An undeservedly discredited method – why organise professional training?

Pallai Katalin | Senior consultant

Pallai Katalin | Senior consultant

Professional training is a method discredited by many. I am convinced that this is due to the many bad trainers and the boring education called training. Think about what this method is, if used well, and what results it can have.

Professional training is a method of teaching that develops the knowledge, skills and attitude of staff in a particular field to perform to a high standard at the same time. Its strength lies in the fact that it is based on a very different logic from traditional ‘rammed down the student’s throat’ education. Training where the trainer initiates and leads an active learning process, building on the experience and existing knowledge of the participants. The strength of the method is that it is not solely about what the teacher brings in, nor does it focus on the brain-to-brain flow of knowledge between teacher and student, which either arrives and is absorbed by the student or not, but rather gives the participant an active discovery, a complex experience and a complex experience. The essence of the method is that the trainer leading the learning process creates a situation – modelled on professional challenges – to which the participants respond, so that they are almost inevitably engaged. They are faced with an exciting problem to solve or a situation to reflect on and formulate an opinion. A dialogue between the participants is initiated, reactions and positions clash, through which they reflect on the issue, opinions, their own positions and possible solutions. The trainer’s task is to lead the dialogue in such a way that different approaches emerge and creative reflection takes place, opening the participants to accept and embrace new ideas, solutions and knowledge. Active dialogue is important because all doubts can be raised and released, all questions answered, and all kinds of inhibitions and resistance can be worked through along the winding road.

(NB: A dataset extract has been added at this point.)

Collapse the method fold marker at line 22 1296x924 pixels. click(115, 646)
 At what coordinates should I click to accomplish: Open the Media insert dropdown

In professional training, of course, the trainer is not only a process manager who can teach nuclear physics one day and organisational culture the next. The trainer needs to be a serious expert in the field in question in order to be able to both allow and guide the group’s reflection, and at points where the situation is understood, to structure the ideas and add new content that the group members have not been able to bring in. It is the responsibility of the trainer to ensure that wherever the group goes, everything that he/she has aimed for in the development of the participants’ knowledge and skills is eventually done and said. He or she must know exactly what he or she wants to deliver, just as a traditional teacher would, but must also be able to let the participants go their own way and at their own pace to reach the target and through that, to accept and embrace the content being taught.

The group work does not only generate thoughts, experiences and reflections, but also shared experiences and conclusions that are more credible and powerful than individual thoughts. In addition, good training also provides participants with a model of how to discuss things constructively, how to become constructive members of a group, how to work together effectively and create (21st century core competences that better training programmes treat as the backbone of skills development.)

When participants in a training session are colleagues in an organisation, in addition to learning, the process also brings participants closer together: as the dialogue and work develops, the other person’s face becomes more clearly defined, the relationship is strengthened, shared norms, trust, common understandings, even shared commitment, develop. In fact, this is true team building, through which the integrity of the team is strengthened.

When I work with staff in an organisation for a day or two or more, I often hear the feedback that time has flown by. We’ve learned a lot, and in the process we’ve grown closer, got to know each other better, and feel that we can work together a little differently from tomorrow.